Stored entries
= Beginning of Section =

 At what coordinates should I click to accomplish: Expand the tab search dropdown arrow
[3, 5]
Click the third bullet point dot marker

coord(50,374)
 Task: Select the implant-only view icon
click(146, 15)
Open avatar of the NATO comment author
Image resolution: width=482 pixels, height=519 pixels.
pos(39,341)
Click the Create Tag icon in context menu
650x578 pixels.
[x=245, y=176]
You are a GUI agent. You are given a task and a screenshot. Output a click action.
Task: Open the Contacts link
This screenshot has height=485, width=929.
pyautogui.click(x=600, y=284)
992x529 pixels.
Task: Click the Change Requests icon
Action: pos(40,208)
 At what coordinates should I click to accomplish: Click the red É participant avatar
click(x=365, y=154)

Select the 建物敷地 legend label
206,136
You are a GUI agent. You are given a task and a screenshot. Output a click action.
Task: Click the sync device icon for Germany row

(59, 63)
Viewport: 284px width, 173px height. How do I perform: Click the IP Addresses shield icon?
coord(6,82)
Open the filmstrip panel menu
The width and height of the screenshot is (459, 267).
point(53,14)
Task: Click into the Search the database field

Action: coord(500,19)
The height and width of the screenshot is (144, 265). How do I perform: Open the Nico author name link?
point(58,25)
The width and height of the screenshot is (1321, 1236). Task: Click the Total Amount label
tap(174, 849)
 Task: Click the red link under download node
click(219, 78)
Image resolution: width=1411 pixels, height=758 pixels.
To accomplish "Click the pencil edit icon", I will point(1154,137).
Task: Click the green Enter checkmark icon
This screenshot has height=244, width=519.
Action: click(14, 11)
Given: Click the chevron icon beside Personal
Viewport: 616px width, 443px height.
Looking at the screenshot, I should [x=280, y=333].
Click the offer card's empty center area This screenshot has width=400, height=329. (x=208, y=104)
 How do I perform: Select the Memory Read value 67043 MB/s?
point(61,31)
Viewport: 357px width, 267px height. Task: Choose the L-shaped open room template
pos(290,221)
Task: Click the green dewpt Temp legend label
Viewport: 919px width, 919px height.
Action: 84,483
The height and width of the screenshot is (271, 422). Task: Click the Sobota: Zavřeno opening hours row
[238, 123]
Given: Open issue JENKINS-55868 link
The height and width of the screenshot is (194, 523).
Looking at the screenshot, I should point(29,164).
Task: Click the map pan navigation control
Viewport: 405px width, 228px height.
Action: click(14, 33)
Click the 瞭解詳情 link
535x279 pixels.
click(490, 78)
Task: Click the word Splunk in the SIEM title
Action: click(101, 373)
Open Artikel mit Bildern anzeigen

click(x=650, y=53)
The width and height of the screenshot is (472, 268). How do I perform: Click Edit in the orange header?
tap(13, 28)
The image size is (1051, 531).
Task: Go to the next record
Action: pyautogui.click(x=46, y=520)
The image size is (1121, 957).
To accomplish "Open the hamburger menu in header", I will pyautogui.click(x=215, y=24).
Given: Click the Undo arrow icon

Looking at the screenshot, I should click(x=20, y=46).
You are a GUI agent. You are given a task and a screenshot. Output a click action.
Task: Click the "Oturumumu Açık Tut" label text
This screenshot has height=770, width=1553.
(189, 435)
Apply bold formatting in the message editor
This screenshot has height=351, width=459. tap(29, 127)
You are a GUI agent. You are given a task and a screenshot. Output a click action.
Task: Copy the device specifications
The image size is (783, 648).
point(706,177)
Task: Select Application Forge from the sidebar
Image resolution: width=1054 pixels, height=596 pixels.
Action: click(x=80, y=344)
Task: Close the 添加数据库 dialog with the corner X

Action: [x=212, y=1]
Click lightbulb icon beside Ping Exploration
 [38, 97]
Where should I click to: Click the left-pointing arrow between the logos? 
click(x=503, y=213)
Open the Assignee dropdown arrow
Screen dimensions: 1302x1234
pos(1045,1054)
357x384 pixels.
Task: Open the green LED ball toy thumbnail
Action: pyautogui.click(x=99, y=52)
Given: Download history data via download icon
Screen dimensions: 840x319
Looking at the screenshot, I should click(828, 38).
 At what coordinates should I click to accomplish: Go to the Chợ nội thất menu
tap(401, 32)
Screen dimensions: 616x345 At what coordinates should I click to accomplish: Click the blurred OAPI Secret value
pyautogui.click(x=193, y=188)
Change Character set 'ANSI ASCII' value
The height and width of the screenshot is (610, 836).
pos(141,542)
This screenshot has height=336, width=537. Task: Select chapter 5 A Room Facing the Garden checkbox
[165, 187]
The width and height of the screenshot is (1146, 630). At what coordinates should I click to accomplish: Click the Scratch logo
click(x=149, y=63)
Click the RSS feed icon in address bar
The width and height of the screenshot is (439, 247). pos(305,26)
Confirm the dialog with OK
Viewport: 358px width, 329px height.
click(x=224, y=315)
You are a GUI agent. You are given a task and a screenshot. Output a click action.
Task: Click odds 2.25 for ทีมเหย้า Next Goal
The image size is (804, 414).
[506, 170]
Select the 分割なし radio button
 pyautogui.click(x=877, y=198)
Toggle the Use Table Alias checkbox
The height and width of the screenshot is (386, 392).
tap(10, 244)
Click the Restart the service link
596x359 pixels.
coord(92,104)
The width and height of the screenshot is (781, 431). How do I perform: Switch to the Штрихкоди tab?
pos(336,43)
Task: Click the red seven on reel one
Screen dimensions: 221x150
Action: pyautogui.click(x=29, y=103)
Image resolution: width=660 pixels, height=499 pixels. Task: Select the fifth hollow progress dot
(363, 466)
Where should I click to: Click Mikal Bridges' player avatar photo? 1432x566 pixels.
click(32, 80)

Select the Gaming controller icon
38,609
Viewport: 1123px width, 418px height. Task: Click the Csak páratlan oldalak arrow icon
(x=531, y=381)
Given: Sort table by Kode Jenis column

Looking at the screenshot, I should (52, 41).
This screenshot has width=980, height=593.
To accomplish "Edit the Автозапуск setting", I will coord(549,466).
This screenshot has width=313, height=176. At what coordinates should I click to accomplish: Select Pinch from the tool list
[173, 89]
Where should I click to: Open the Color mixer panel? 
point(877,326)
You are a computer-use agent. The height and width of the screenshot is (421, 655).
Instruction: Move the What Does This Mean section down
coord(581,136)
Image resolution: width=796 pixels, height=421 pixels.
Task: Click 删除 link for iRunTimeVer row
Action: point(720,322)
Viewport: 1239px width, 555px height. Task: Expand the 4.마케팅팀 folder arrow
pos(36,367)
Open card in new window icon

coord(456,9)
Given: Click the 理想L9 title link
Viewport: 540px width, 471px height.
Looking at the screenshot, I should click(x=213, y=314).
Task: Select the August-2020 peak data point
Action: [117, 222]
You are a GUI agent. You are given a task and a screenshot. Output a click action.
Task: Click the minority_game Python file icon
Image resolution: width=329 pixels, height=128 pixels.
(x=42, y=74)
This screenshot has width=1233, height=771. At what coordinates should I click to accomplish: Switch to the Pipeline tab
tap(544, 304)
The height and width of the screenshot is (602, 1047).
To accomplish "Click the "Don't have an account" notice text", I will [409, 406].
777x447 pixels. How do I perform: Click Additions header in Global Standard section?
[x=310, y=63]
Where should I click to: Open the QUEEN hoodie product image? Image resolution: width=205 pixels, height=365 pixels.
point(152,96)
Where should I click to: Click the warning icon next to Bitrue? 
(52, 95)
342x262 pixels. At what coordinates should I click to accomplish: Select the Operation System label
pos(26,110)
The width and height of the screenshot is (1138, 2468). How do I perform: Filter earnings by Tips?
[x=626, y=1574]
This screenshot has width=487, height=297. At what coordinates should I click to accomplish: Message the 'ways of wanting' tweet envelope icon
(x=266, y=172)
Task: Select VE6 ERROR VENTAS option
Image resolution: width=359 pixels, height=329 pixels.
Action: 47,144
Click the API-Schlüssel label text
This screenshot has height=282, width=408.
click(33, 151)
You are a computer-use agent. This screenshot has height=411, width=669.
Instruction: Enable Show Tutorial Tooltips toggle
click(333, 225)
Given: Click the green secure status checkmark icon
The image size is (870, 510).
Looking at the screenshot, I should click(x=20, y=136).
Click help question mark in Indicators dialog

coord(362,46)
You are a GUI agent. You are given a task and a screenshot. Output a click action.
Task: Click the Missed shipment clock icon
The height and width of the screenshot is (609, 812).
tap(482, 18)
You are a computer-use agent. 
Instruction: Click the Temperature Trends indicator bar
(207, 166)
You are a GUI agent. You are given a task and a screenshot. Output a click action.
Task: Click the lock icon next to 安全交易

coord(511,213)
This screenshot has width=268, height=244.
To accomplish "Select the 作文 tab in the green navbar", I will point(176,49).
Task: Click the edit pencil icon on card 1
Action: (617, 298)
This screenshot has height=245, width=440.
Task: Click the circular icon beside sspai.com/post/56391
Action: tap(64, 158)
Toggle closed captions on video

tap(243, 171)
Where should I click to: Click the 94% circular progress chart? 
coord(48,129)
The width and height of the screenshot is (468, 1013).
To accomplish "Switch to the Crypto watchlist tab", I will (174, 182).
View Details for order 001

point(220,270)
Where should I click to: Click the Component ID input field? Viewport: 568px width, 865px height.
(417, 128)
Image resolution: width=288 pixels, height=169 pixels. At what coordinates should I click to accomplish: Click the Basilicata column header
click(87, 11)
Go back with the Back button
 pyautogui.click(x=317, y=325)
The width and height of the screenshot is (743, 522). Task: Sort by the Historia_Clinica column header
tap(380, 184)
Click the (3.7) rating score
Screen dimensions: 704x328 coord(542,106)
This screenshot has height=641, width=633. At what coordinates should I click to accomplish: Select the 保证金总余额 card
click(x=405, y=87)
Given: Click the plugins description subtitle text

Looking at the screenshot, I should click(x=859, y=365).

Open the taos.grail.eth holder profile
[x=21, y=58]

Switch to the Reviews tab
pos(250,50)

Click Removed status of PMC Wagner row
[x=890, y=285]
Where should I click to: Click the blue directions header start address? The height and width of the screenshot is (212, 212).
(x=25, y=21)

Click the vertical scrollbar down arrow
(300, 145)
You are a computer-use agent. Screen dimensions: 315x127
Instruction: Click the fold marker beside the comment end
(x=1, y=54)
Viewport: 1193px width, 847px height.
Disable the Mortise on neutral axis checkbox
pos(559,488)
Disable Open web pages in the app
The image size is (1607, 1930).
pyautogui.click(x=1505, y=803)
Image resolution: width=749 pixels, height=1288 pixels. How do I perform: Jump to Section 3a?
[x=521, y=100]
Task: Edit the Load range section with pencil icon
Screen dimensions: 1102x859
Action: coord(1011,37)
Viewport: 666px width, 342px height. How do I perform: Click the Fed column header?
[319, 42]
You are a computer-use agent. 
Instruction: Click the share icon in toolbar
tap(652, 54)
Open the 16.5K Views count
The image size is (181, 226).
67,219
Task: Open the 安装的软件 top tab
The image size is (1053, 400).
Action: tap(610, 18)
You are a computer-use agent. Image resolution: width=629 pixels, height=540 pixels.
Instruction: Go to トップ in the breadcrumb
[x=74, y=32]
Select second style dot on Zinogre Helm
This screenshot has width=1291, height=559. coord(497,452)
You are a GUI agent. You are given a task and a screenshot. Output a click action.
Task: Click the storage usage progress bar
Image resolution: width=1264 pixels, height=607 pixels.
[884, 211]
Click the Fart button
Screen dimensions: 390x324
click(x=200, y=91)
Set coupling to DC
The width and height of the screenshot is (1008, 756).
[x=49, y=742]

= End of Section =

REQUIRED ACTION => The answer is the run of lines above from the line containing "Click the API-Schlüssel label text" through the line containing "Given: Click the green", copied exactly and alone.

COMPLETED TASK =>
Click the API-Schlüssel label text
This screenshot has height=282, width=408.
click(33, 151)
You are a computer-use agent. This screenshot has height=411, width=669.
Instruction: Enable Show Tutorial Tooltips toggle
click(333, 225)
Given: Click the green secure status checkmark icon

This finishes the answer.